## PROBLEM:
Rewrite the lines starting at the one containing "How do I perform: Select" and ending at the end of the lines, replacing "icon" with "symbol" and changing nothing else. Leave the pictures out of your answer.
# # # #
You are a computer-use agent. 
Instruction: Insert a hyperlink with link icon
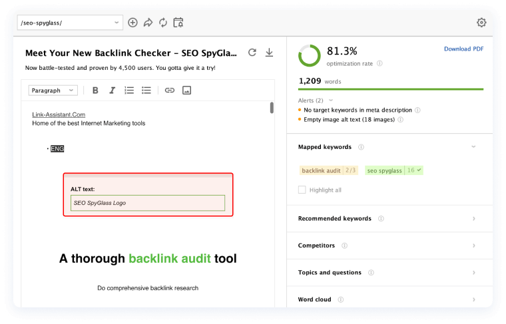pos(170,90)
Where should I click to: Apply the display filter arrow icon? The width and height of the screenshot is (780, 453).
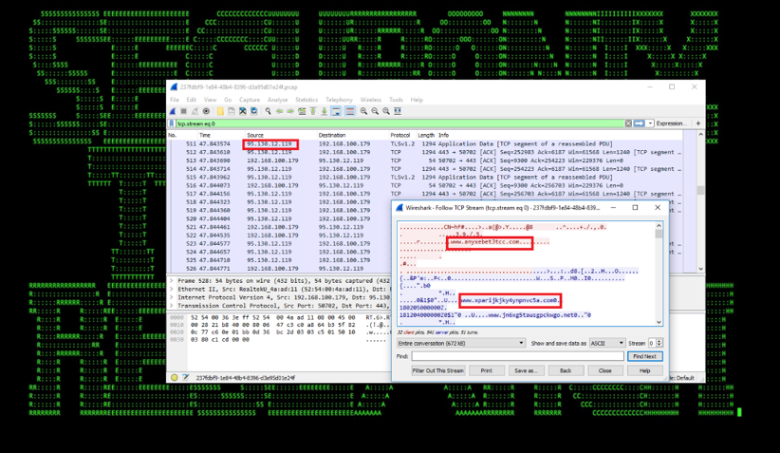(x=639, y=123)
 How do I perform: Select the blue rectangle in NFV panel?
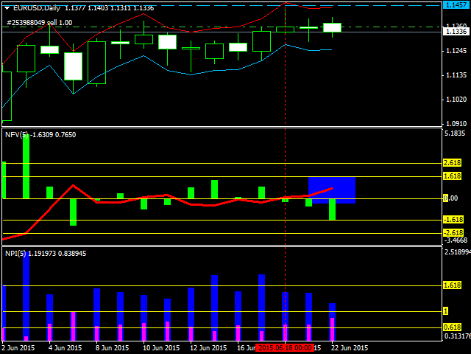click(332, 190)
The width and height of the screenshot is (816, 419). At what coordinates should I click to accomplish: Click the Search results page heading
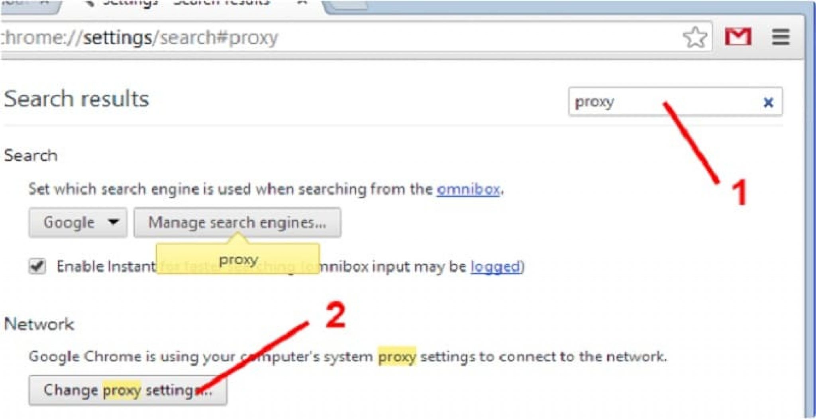coord(77,98)
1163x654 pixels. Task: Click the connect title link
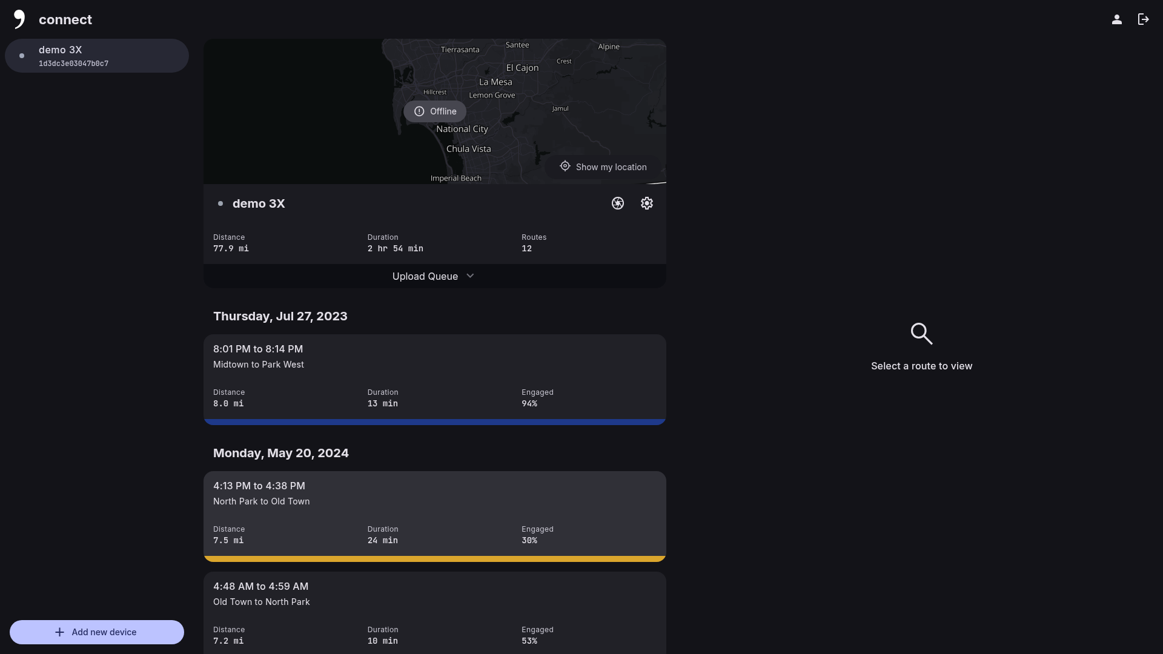65,19
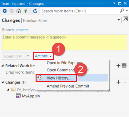Choose Amend Previous Commit
This screenshot has width=129, height=117.
68,86
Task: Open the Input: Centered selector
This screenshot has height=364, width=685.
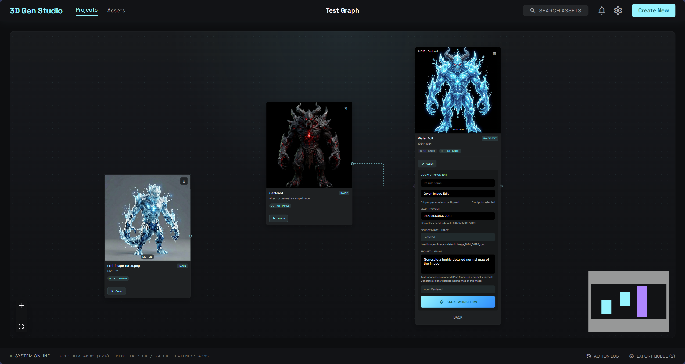Action: [457, 289]
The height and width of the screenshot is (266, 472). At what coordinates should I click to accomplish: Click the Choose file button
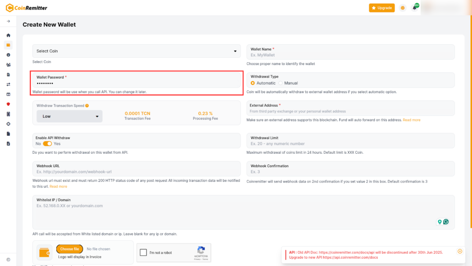click(x=70, y=249)
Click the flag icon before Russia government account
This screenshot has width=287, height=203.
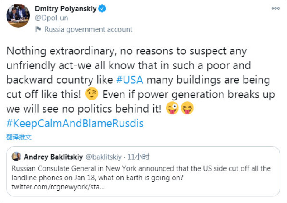(x=39, y=29)
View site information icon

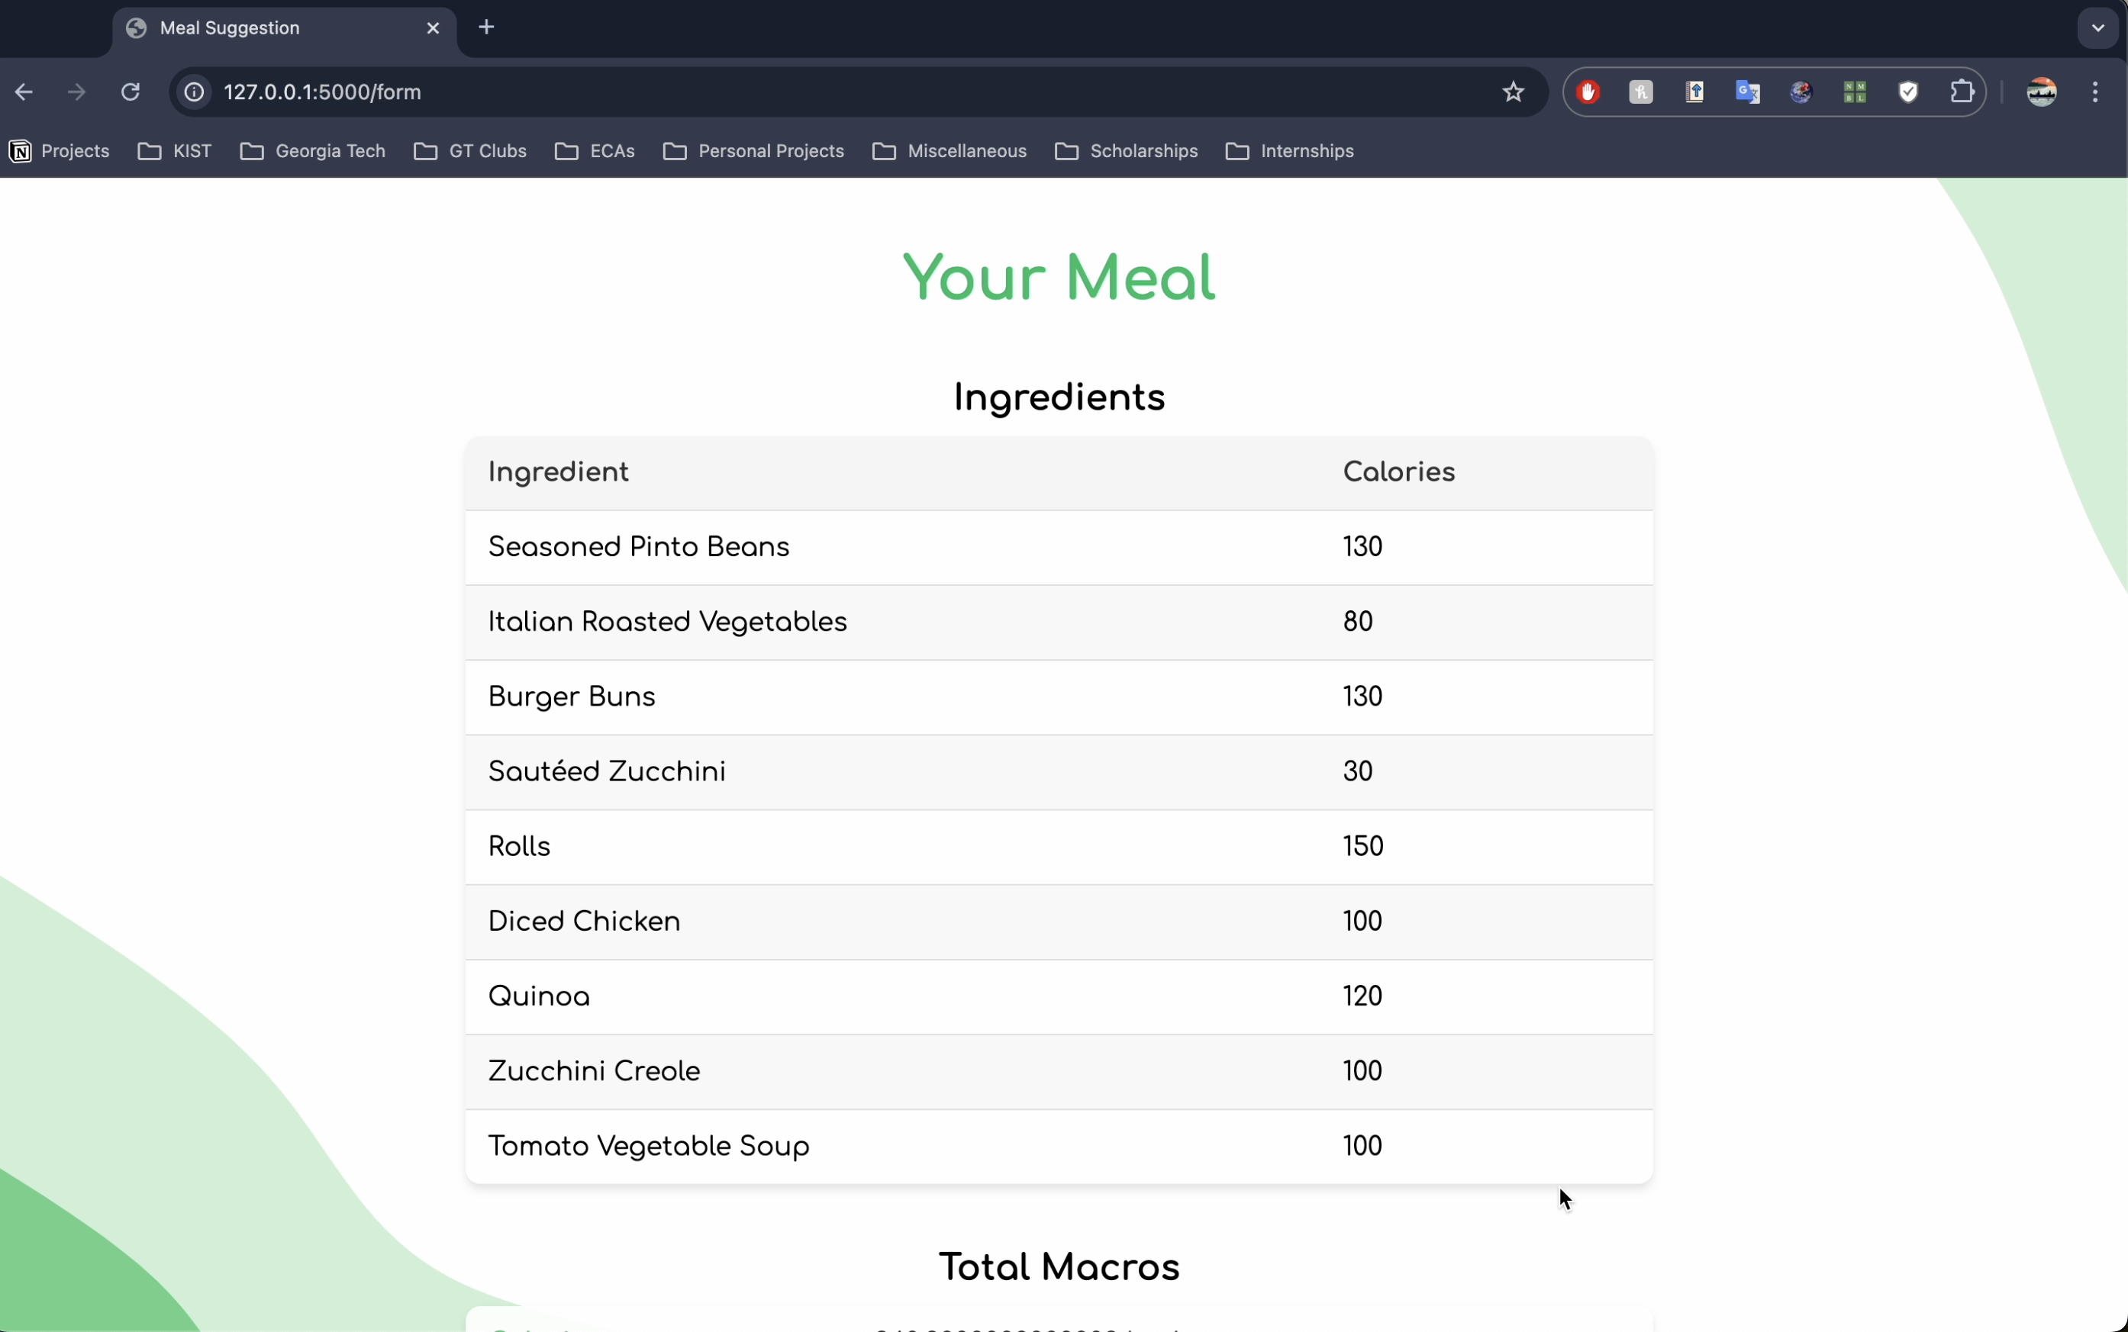pos(195,92)

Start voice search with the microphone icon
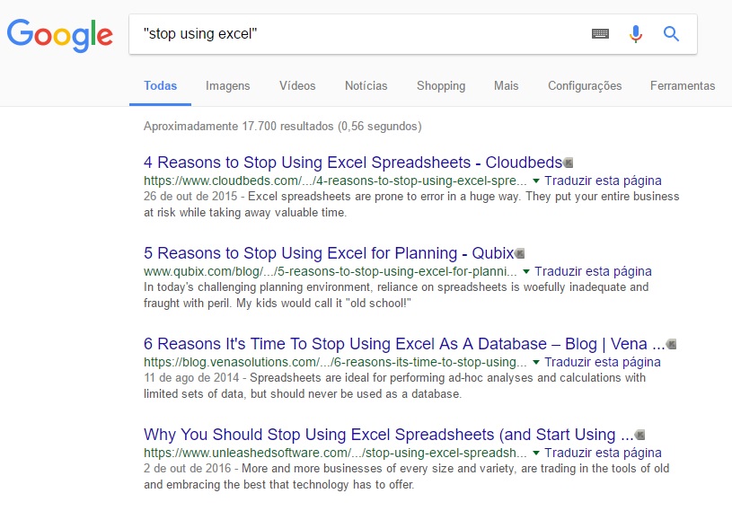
# # # #
## THE RESULT:
 How do I perform: Select the blue rectangle in NFV panel?
click(332, 190)
The width and height of the screenshot is (816, 419). At what coordinates should I click to accomplish: Click the Search results page heading
coord(77,98)
1163x654 pixels. Task: Click the connect title link
65,19
Choose Amend Previous Commit
This screenshot has width=129, height=117.
68,86
Task: Open the Input: Centered selector
This screenshot has height=364, width=685.
Action: [457, 289]
The height and width of the screenshot is (266, 472). At what coordinates should I click to accomplish: Click the Choose file button
click(x=70, y=249)
Click the flag symbol before Russia government account
This screenshot has width=287, height=203.
(x=39, y=29)
View site information symbol

pos(195,92)

Start voice search with the microphone symbol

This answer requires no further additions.